Acompañada de Marcos Niño, director general de Reto Demográfico; de José M. González Castro, alcalde de Cangas de Onís; y de Severino Asprón, concejal del PSOE en el Ayuntamiento cangués; Llamedo ha desgranado con entusiasmo un proyecto en el que lleva trabajando año y medio; y que ha supuesto la inversión de más 1,7 millones de euros.
«Esta obra, que va a empezar en cuestión de días, salda una deuda histórica con Covadonga y con el Oriente de Asturias en general», afirmaba la vicepresidenta del Gobierno de Asturias, «es un proyecto integral que constará de un aparcamiento, de una zona de recreo, se van a restaurar los edificios y se contempla la mejora tanto de a senda de Muñigu como abrir una nueva senda, que es el Camino de la Estación que da acceso a la basílica».

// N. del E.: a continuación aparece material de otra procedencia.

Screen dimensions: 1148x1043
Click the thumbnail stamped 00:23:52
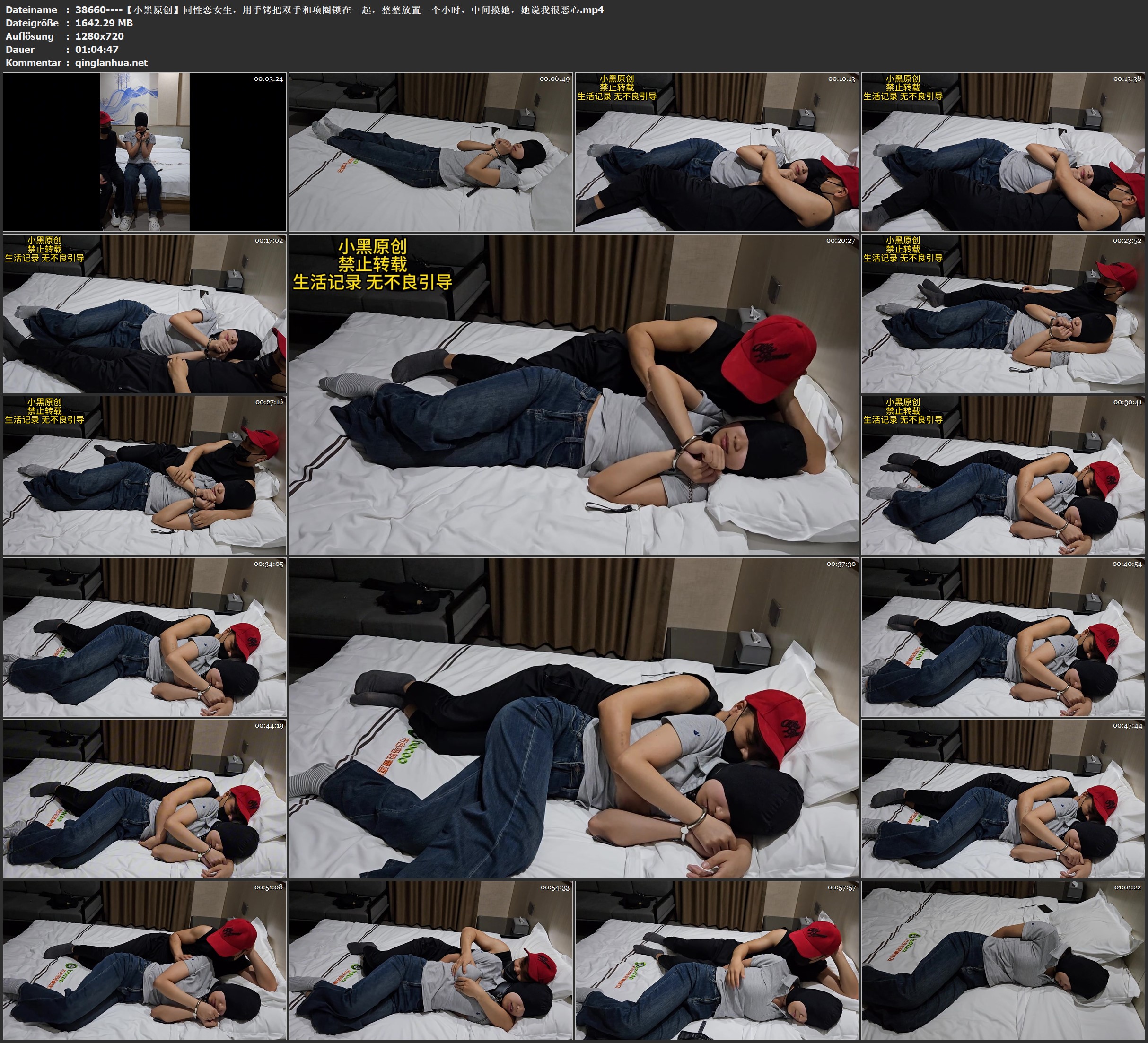click(1003, 313)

Este proyecto permite, además, poner el espacio al disfrute de la gente que quiera disfrutarlo después de tantos años en desuso
Además de la rehabilitación de las cubiertas de la casa principal y la panera, cuyo uso se definirá en otro proyecto -Llamedo afirmaba que este proyecto es «un primer paso en Les Llanes, y tendremos que continuar trabajando para darle forma y uso a este maravilloso lugar»-; la actuación permitirá la creación de 102 plazas de aparcamiento, un área recreativa en la zona que colinda con el río, un punto equipado con ocho bicicletas eléctricas y una senda que, a pesar de estar en desuso, cobrará vida acorde con el entorno para poder subir a la Basílica andando o sobre ruedas. El proyecto se redondea con al arreglo del Camino de Muñigo, que se une a la otra senda a 125 metros del final, y la actuación que se llevará a cabo en la oficina de turismo alojada en la antigua estación, donde se actualizará el interior.

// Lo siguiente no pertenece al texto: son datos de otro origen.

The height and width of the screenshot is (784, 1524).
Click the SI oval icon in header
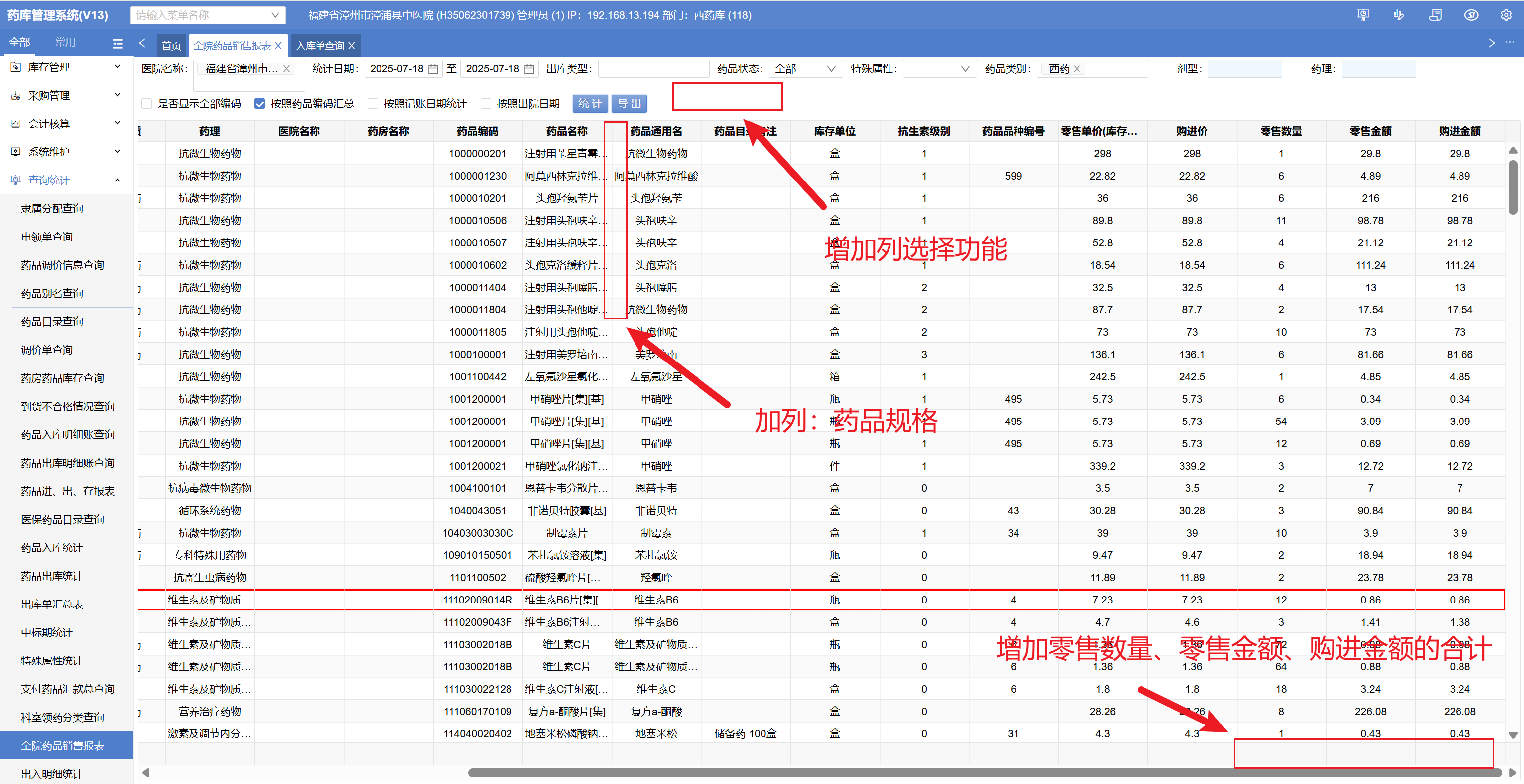[x=1471, y=15]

El planteamiento de este nuevo espacio no es ser un parking más, aspecto en el que han incidido tanto la vicepresidenta del Gobierno de Asturias como el primer edil cangués. «Esa deuda histórica que se tenía con el entorno del santuario se salda y, desde el Ayuntamiento, agradecemos ese trabajo conjunto que se ha realizado -entre Ayuntamiento y Principado- para mejorar la accesibilidad y la movilidad del Santuario de Covadonga», afirmaba el alcalde de Cangas de Onís, «ambas Administraciones coincidíamos en que no queríamos que fuese un parking más sino para cubrir unas necesidades reales».

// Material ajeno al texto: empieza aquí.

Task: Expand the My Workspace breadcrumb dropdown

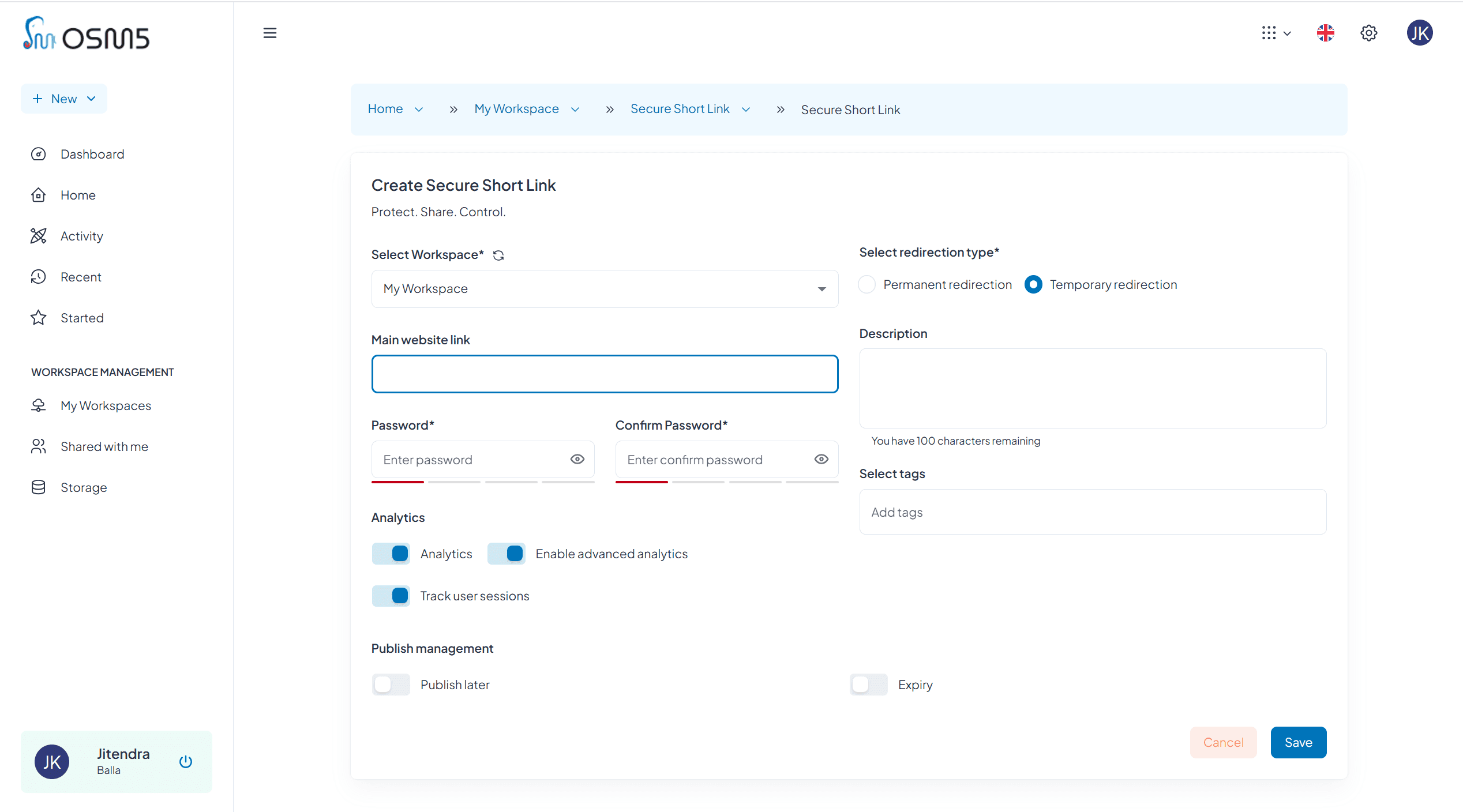Action: point(575,109)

Más de año y medio de trabajo para renovar Les Llanes
El proyecto que se materializará en los próximos meses en Les Llanes es fruto más de año y medio de un trabajo que ha supuesto casi una lucha contra los elementos -o mejor dicho, la burocracia- liderado por Gimena Llamedo para quien, aún sin confesarlo, devolverle la vida a Les Llanes era casi un reto personal. Un objetivo que ha supuesto, como explicaba ella misma y secundaban tanto el director de Tragsa como el primer edil cangués, un importante trabajo de coordinación ya no solo entre sí sino, fundamentalmente, con todas las partes implicadas.
La tarea no era moco de pavo. El proyecto de Les Llanes ha supuesto involucrar a Patrimonio Cultural, Confederación, Carreteras, Parque Nacional de Picos de Europa y Medio Ambiente, entre otros; además de contemplar que el espacio se encuentra protegido dentro del Plan Montaña de Covadonga.
Las palas comenzarán en breve y, si todo sigue su curso, quienes pasen por delante ya no solo no tendrán que lamentar el estado en el que se encuentra sino que, además, podrán disfrutar de un emplazamiento único. No es pequeño el logro.